The closing plenary of the conference was given after lunch by author and Vietnam veteran Tim O’Brien. I hadn’t heard of O’Brien until just before being asked to present at the conference. A friend was having open-heart surgery, and another friend had brought his book The Things They Carried to read during the day-long waiting room vigil. As she passionately described O’Brien’s book (which she was re-reading) she told us about the title conceit – that the author weaves his stories around the tangible and intangible items he and his fellow soldiers carried in Vietnam to help them survive. On her recommendation, and in preparation for the conference, I read The Things They Carried. O’Brien describes in several ways how and why stories help us survive trauma. This one helped me greatly in the current project I am creating:

“By telling stories, you objectify your own experience. You separate it from yourself. You pin down certain truths. You make up others. You start sometimes with an incident that truly happened… and you carry it forward by inventing incidents that did not in fact occur but that nonetheless help to clarify and explain.”

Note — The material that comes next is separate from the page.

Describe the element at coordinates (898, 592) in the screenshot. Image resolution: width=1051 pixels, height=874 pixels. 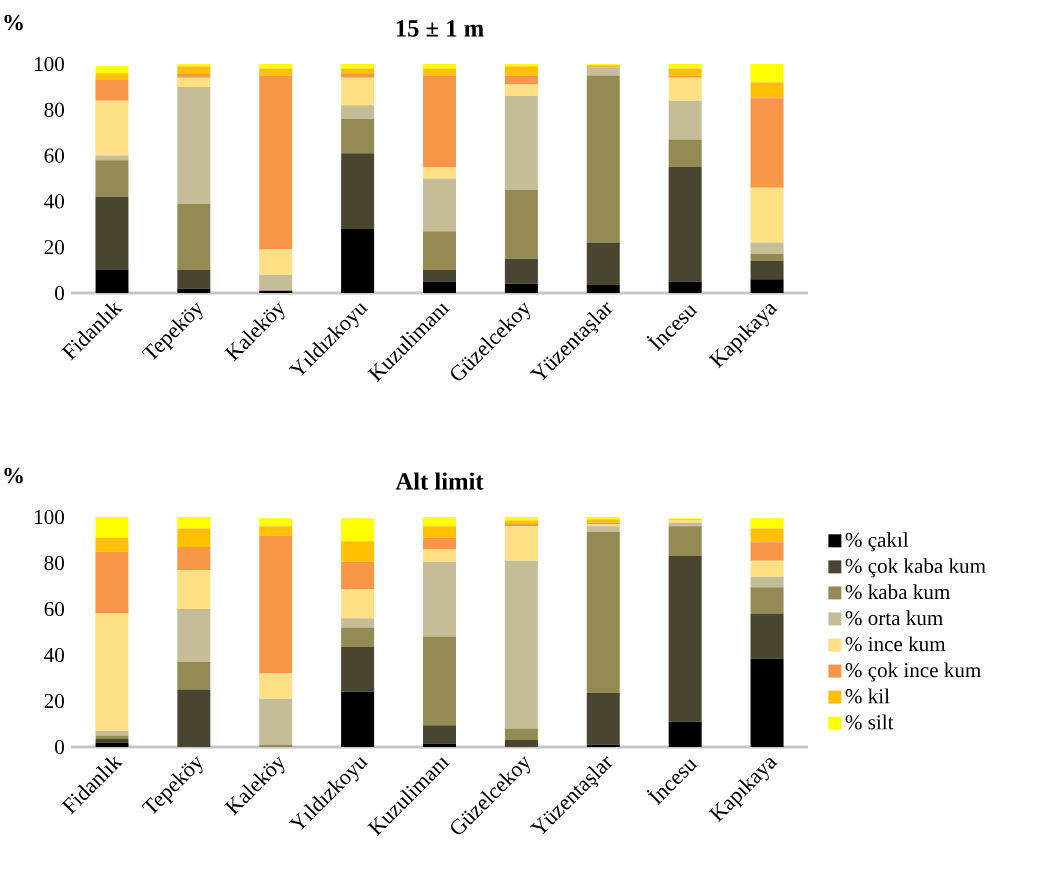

O’Brien’s address to the conference was both insightful and challenging. He challenged caregivers to not see combat veterans as victims, because it strips them of their agency and their responsibility.

And that was my experience of the Maine Humanities Council’s After Shock conference. My only regret, as I have mentioned, is that I cannot know what the workshops I missed offered, and I wish there were a way to read a summary of each of those. I included my sketches from the conference partly so they don’t disappear into my archives, but also to illustrate (pun intended) that note-taking is not always text driven, and, as I try to point out in my teaching, doodling while listening can actually increase the amount of content absorbed, not distract from it, as some may assume.